Commentary

Coronectomy is a surgical procedure designed to avoid manipulation of the inferior alveolar nerve (IAN), by only removing the crown of an impacted third molar while leaving the root undisturbed.

In this systematic review, the authors searched for studies that compared the post-operative outcome of coronectomy with total removal of the third molar. Two RCTs and two CCTs addressed the inclusion criteria and were included. Four outcome measurements (temporary inferior alveolar nerve injury, post-operative infection, dry socket and pain) were statistically pooled in a meta-analysis. The authors concluded that coronectomy reduces the risk of IAN injury without increasing the risk of post-operative infection compared to total extraction.

The authors substantiate the results through solid statistical analyses. The heterogeneity among studies was tested and the sensitivity analyses and Intention to Treat analyses were performed. A quality assessment according to the Cochrane Reviewers' Handbook was performed and the authors concluded that the included studies had unclear or high risk of bias and were therefore of poor to medium quality. However, the authors failed to describe possible confounding of their results due to the low quality of the included studies. If bias is present in some of the studies, meta-analysis will simply compound the errors, and produce a ‘false result that may be interpreted as having more credibility’. The authors failed to describe or discuss possible differences in patient characteristics at baseline of the included studies. For example, smoking and poor oral hygiene are significant risk factors for post-operative infection and alveolitis. None of the included studies reported these parameters, which may bias the results, especially if there was no randomisation. If, hypothetically, there were fewer smokers in the coronectomy group compared to the extraction group, the incidence of post-operative infection and alveolitis would be higher in the extraction group. Another important potential bias is the surgeon's skill and experience. The risk of IAN injury in total third molar removal is reduced when an experienced surgeon performs the surgery. The coronectomy is a delicate procedure; the risk of failure of the procedure or post-operative infection would possibly be higher if the surgeon has less experience. These are important confounding factors, which should be addressed. When the primary analysis is based on all studies, we would suggest incorporating the assessments of risk of bias into measures of the quality of evidence, for example using the GRADE system. This can help to ensure that judgments of risk of bias, as well as other factors affecting the quality of evidence, such as imprecision and publication bias, are appropriately taken into consideration when interpreting the results.

The authors did not mention the rate of permanent IAN injury in the total extraction groups. Pooling the data, 43 patients out of 521 third molars, (8.3%), were diagnosed with IAN injury in the total extraction group. However, the injury resolved in 35 patients within one month after extraction and eight patients, (1.5%), were diagnosed with permanent IAN injury (>six months). So there was no significant difference between the coronectomy group and total extraction group in the incidence of permanent IAN injury. Still, preventing permanent IAN injury in 1.5% of cases is very valuable, but the high risk of bias may weaken this number further. The difference in temporary and permanent IAN injury may influence the decision making process whether or not to perform a coronectomy, especially if uncertainties regarding further migration of the roots in the long term and the effect on the periodontal health of the second molar still exists.

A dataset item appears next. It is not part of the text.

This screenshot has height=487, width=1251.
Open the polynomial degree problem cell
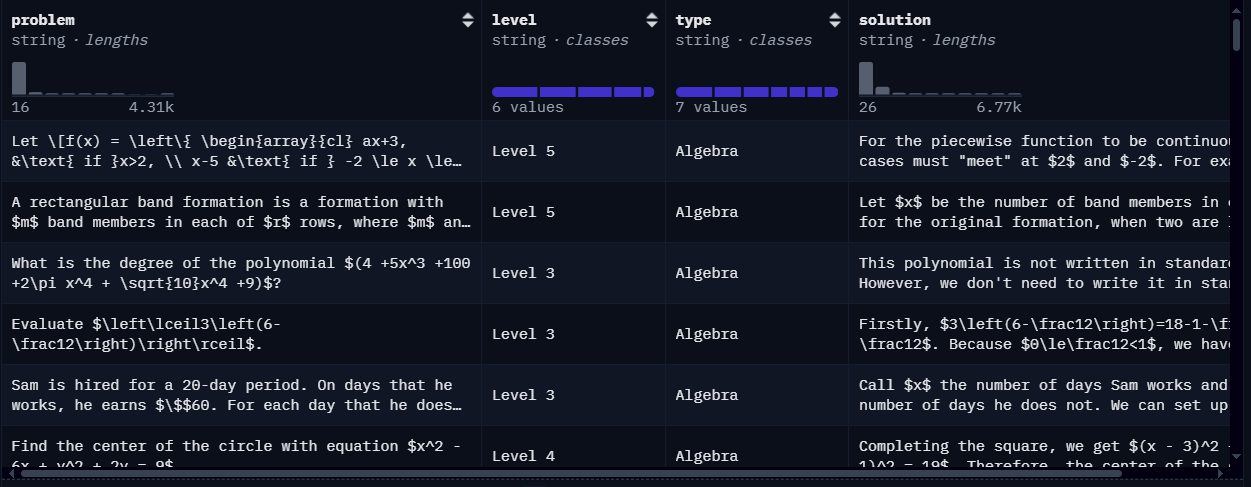[241, 273]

The authors conclude that their results are robust and they suggest that coronectomy could be used in clinical practice. In our opinion, coronectomy is a promising procedure. However, it is highly questionable if the results from this systematic review, with a low power and based on studies with a high risk of bias, should already be incorporated routinely in the clinical practice.

More well designed randomised controlled clinical trials with a low risk of bias and longer follow-up terms are needed, to determine the fate of the root and periodontal health of the adjacent second molar in the long term. Ideally, an evaluation of the cost-effectiveness of the procedure and the risk of temporary and permanent IAN injury and its impact on Quality of Life should be addressed.